Het rapport geeft vervolgens een reeks van elementen, waaronder citaten van regeringsleden, die erop wijzen dat al het geweld doelbewust de vernietiging van een volk beoogt. "Israël heeft van heel Gaza een militair doelwit gemaakt", aldus het rapport, wat in strijd is met het internationaal humanitair recht.
Het rapport vraagt een wapenembargo tegen Israël
Het rapport doet een reeks van aanbevelingen zoals het onmiddellijk instellen van een wapenembargo tegen Israël omdat het land geen gevolg lijkt te geven aan de bindende maatregelen die op 26 januari 2024 door het Internationaal Gerechtshof (IGH) zijn uitgevaardigd. Het IGH legde Israël zes maatregelen op om een genocide te voorkomen na een Zuid-Afrikaanse klacht op grond van het Genocideverdrag. De Speciale rapporteur roept landen ook op om andere economische en politieke maatregelen te nemen die nodig zijn om een onmiddellijk en duurzaam staakt-het-vuren te bekomen en de eerbiediging van het internationaal recht te herstellen, met inbegrip van sancties.
Het rapport vraagt verder dat de VN-Veiligheidsraad er helpt voor zorgen dat Israël de maatregelen van het IGH naleeft. Er moet een onafhankelijk onderzoek komen naar oorlogsmisdaden, misdaden tegen de menselijkheid en het uitvoeren van een genocide.

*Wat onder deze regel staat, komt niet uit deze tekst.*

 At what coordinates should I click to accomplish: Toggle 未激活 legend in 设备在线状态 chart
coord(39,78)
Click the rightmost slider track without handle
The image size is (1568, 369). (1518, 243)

Opvallend is dat de Speciale Rapporteur vraagt een “internationale beschermende aanwezigheid” te ontplooien om het geweld dat “routinematig” wordt gebruikt tegen Palestijnen in de bezette Palestijnse gebieden te beperken en om ervoor te zorgen dat het hulpagentschap van de VN voor Palestijnse vluchtelingen (UNRWA) over voldoende middelen beschikt om de noden van de bevolking in Gaza te lenigen.
Israël heeft -weinig verbazend- scherp gereageerd op het rapport met de beschuldiging dat het om een “schandalige verdraaiing van het Genocideverdrag” gaat. De Israëlische regering beweert dat het strijd voert tegen Hamas en niet tegen Palestijnse burgers en “toegewijd” is aan “onze verplichtingen onder het internationaal humanitair recht”. De woordvoerder van het ministerie van Buitenlandse Zaken van de VS, Matthew Miller, reageerde ook afwijzend met de bewering dat Francesca Albanese een “geschiedenis van antisemitische opmerkingen” met zich meedraagt.
Zoals alle voorgaande rapporten over de mensenrechtensituatie lijken beide landen niet van plan om gevolg te geven aan het VN-rapport. Toch lijkt de VS de jongste weken wat te zwichten onder de internationale en nationale druk. In de VN-Veiligheidsraad sprak Washington - sinds 7 oktober - voor het eerst geen veto uit tegen een resolutie (2728) die oproept tot een “onmiddellijk staakt-het-vuren” gedurende de periode van de Ramadan, die moet leiden naar een “permanent staakt-het-vuren”. De resolutie vraagt ook de vrijlating van alle gijzelaars, het respect voor het internationaal recht voor alle gearresteerde personen en de vrije toegang tot humanitaire hulp.